If you are a homeowner, you more than likely started on a home improvement project during the pandemic. People spent more money to outfit their home in a way that fits the way they live now, making space so they could do the things at home that they were not able to go into the world to do. This has included turning garage space into home offices and gyms, as well as making temporary classrooms for their children.

One thing business reporters should keep an eye on going forward is what share of the home improvement market are DIY projects. Harvard University’s Joint Center for Housing Studies found that spending on DIY projects had been on the decline for quite some time. The center provided multiple reasons for why this was the case, like growing income leading to a willingness to hire private contractors, and an homeowner population that is older and less likely to take on home improvement projects on their own. DIY projects are also favored now  to mitigate the health risks of bringing a contractor into their homes. So what does consumer’s newfound willingness to undertake projects on their own mean for the future of the private contractor business going forward?
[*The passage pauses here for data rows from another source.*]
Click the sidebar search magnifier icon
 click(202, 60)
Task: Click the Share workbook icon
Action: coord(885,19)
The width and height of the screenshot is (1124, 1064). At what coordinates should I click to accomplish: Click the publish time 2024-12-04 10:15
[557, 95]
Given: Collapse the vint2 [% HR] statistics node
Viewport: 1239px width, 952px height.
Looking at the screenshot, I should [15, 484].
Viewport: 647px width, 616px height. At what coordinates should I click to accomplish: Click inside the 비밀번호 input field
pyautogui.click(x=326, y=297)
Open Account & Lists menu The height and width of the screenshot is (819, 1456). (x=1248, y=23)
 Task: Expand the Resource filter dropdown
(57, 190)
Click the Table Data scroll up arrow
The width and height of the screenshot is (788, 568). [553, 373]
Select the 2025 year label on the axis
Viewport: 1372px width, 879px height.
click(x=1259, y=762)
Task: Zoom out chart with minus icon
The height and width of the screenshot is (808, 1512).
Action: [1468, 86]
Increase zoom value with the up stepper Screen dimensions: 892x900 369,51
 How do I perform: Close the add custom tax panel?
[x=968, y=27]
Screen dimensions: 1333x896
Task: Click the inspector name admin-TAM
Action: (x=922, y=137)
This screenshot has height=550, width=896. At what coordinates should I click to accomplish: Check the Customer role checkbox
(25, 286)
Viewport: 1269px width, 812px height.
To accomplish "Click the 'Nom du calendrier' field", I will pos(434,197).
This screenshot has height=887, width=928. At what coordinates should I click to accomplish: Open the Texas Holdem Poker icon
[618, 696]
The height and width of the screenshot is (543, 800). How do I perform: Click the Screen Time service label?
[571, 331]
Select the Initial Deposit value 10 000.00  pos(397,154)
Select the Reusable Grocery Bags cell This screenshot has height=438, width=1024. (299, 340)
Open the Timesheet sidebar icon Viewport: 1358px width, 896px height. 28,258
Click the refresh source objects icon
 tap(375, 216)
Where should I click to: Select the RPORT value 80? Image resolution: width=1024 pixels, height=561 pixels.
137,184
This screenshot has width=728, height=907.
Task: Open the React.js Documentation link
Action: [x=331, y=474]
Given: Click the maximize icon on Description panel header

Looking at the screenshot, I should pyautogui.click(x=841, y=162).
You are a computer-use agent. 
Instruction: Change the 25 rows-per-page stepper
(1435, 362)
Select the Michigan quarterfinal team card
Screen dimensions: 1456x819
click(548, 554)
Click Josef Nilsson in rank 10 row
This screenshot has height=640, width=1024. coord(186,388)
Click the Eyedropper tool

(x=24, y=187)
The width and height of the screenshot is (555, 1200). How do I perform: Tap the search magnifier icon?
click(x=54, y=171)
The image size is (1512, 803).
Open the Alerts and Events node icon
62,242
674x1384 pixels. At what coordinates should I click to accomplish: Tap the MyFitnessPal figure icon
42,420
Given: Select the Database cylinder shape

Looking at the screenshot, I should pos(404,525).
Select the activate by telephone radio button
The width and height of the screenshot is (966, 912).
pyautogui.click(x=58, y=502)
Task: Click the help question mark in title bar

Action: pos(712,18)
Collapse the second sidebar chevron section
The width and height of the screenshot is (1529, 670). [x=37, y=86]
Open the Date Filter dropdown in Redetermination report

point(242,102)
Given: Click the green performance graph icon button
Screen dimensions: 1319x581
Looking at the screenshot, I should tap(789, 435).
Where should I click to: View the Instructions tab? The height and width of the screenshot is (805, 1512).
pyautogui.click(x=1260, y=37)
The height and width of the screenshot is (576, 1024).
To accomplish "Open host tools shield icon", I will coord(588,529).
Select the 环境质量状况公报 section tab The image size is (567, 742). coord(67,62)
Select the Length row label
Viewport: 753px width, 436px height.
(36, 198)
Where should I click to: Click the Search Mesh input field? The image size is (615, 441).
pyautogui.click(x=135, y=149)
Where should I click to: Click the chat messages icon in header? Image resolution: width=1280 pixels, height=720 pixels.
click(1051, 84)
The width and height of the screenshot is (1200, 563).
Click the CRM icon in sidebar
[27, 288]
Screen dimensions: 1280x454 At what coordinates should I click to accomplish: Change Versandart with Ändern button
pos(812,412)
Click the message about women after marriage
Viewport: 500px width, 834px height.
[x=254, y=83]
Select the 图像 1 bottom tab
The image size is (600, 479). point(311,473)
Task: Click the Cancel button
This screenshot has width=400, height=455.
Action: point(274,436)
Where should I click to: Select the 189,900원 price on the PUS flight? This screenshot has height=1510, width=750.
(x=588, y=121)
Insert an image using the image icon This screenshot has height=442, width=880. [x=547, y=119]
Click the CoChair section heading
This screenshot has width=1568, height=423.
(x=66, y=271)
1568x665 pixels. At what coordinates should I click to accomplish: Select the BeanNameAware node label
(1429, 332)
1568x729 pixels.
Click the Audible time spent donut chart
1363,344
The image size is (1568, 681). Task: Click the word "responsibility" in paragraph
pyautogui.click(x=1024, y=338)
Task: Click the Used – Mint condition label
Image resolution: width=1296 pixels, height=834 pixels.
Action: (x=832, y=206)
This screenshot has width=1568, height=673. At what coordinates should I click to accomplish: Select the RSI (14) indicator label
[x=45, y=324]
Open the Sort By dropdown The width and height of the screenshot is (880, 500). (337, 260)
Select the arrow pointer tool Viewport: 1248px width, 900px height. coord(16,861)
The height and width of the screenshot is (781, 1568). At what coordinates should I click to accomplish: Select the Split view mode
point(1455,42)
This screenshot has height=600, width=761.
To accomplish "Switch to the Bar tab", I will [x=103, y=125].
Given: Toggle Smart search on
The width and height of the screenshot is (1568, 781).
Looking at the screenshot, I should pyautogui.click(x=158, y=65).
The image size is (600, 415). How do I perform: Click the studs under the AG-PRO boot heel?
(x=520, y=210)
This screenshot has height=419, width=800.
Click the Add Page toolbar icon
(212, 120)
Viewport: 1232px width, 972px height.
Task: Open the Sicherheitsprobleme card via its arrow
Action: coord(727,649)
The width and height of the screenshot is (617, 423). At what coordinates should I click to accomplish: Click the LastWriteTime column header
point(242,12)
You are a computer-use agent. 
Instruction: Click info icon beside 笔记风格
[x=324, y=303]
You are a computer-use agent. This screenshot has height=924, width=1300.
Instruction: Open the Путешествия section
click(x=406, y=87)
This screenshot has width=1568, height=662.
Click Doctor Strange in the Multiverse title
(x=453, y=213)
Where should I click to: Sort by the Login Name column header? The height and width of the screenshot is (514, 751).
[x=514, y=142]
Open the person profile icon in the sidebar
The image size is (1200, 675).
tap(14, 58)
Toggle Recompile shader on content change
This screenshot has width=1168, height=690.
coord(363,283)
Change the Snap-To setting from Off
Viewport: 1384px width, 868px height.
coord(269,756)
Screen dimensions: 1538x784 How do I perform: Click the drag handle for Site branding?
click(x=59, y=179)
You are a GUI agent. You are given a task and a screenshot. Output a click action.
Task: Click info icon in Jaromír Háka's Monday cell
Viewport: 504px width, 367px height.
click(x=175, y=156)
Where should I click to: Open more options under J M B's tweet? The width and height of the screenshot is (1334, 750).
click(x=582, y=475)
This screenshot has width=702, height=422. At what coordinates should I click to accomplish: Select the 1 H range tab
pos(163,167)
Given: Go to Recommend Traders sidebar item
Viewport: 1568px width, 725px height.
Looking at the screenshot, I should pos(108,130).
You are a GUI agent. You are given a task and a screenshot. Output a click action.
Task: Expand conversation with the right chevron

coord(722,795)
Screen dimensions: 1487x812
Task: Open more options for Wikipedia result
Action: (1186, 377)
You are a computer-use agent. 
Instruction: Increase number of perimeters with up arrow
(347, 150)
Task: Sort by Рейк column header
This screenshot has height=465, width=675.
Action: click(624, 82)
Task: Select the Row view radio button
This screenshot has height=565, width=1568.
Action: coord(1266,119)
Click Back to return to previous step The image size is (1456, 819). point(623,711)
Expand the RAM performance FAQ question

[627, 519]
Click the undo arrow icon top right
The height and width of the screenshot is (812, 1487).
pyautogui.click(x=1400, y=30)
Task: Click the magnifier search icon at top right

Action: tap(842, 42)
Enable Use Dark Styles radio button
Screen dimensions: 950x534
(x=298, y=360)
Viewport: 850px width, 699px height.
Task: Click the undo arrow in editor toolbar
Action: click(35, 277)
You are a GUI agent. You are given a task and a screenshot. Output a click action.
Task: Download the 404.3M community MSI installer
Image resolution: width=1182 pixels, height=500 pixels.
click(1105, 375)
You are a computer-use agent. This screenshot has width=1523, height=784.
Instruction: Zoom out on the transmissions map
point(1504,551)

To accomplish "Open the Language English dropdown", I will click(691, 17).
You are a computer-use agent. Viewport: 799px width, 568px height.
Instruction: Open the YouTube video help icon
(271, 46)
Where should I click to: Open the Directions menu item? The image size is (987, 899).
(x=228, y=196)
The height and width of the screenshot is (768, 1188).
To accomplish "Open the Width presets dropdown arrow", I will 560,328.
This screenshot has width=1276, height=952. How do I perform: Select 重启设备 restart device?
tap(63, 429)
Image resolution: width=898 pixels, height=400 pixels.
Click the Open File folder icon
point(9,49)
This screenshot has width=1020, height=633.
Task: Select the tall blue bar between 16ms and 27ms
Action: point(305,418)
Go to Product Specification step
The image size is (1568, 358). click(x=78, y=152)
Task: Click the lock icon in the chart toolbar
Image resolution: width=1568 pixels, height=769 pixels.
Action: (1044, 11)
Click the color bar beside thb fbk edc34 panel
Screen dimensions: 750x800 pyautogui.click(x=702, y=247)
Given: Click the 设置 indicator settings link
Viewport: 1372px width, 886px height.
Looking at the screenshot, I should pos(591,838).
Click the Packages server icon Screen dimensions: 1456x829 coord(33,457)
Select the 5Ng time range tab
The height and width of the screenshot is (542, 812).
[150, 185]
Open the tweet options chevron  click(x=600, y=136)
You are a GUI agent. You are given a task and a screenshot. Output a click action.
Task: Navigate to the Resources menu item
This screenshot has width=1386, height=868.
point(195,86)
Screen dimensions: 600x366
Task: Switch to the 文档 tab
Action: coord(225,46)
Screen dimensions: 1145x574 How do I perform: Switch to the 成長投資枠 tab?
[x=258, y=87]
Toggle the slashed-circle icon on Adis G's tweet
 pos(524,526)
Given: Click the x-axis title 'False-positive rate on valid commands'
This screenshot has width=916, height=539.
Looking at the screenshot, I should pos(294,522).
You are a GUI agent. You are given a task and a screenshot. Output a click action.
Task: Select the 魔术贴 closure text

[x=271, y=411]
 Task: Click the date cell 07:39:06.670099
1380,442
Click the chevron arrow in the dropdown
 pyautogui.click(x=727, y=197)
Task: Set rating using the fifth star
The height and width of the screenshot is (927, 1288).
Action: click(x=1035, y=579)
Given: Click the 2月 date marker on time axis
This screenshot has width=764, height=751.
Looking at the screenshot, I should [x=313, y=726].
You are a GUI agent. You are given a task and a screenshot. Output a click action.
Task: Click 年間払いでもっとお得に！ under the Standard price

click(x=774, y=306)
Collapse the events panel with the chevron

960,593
In conclusion, there are multiple angles that business journalists can examine when reporting on how the home improvement industry has been impacted by the pandemic:

  • Consumer: What home improvement projects do consumers need done in their house? The size/complexity of the project can determine if homeowners can do it themselves or if they will need the expertise of private contractors.
  • Private Contractors: How have private contractors had their business impacted during this time? Do they see this as a temporary or permanent impact? What are they doing to mitigate any losses or prepare for the future?
  • Home improvement stores: What trends are these stores seeing with consumers purchases and how do they compare with past trends?

Another tip for business journalists is to look at building permits that have been applied for and approved in their community. For most work that is done on a house, a building permit is needed to ensure that everything meets regulations. By comparing permit numbers over the years, journalists can see just how much the pandemic has affected home improvement in their communities.